PORT CHARLOTTE, Fla. — Miguel Andujar wore a white shirt bearing the Nike logo and slogan “Just Do It” in red print while he stood in front of a locker during Sunday’s Yankees-Rays game at Charlotte Sports Park.

That slogan fits what Andujar is facing this spring training — learning two new positions — after playing in just a dozen games last season following right shoulder surgery.

Thanks to a stellar 2019 at the plate, which was a surprise, and at third base, which wasn’t, Gio Urshela opened camp in the favorable position of having the starting third-base job his to lose.

With Andujar healed and memories of his terrific 2018 rookie season when he hit .297 with 27 homers, 92 RBIs, posted a .855 OPS and finished second in the AL Rookie of the Year race still fresh, the Yankees are attempting to find other positions for him to play.

Hence, he has been working at third, in the outfield and first base in the early days of camp to become more versatile, which would allow the Yankees to get his lethal bat in the lineup more often.

Miguel Andujar
Miguel AndujarGetty Images

Andujar started at third Sunday and will play third Tuesday against the Blue Jays in Dunedin. There is a good chance he will play the outfield later this week in Tampa.

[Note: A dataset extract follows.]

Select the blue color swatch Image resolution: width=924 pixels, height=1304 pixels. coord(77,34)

“After that his next start could very well be at first base,” Boone said before Andujar hit a solo homer in a 9-7 loss to the Rays in his first game action since May 12.

So much of Andujar’s defensive shortcomings centered on his throwing in 2018, though his 15 errors were actually one less than Rockies third baseman Nolan Arenado made that year. Arenado has won the NL Gold Glove at third in each of his eight big-league seasons. More of an issue was the balls Andujar didn’t get to because of his pre-pitch setup. The Yankees worked hard on that last spring training but never got to see whether it worked because Andujar’s season was kaput in May.

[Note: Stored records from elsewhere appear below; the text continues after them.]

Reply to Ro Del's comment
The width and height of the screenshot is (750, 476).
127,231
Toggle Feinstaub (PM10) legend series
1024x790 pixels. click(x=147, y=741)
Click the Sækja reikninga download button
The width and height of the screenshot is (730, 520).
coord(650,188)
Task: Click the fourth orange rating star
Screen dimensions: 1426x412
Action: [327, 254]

Andujar played five innings at third without an issue Sunday and reminded everyone his bat is easily his best tool as he hit an opposite-field homer to right in his third at-bat.

“I didn’t know [it was out]. I hit it and started running hard,” Andujar said of the home run, which was initially ruled a double.

Even if Andujar, who will turn 25 early next month, shows enough defensive ability in the outfield and first base, playing time at those positions will be limited. Giancarlo Stanton, Brett Gardner and Aaron Judge will be backed up by Mike Tauchman in the outfield, where likely reserve infielder Tyler Wade can also play. Luke Voit will be the starting first baseman with Mike Ford and/or DJ LeMahieu in reserve. There will be DH at-bats for Andujar if Stanton regularly plays left.

“Everything we have been working on has been working out,” Andujar said of his outfield experience. “For me it is a new position. I haven’t played outfield since I was a little kid. We have great coaches here. What they have been helping me with has made a difference.”

Of course, there is a chance Andujar’s bat carries him past Urshela, a career .225 hitter before batting .314 with 21 homers, 74 RBIs and a .889 OPS last season. All of those numbers were career highs for the 28-year-old.

“It’s nice to see him out there. Obviously, it’s been a long road for him and he has worked really hard to get to this point,” Boone said of Andujar, who started a 5-4-3 double play in the third inning.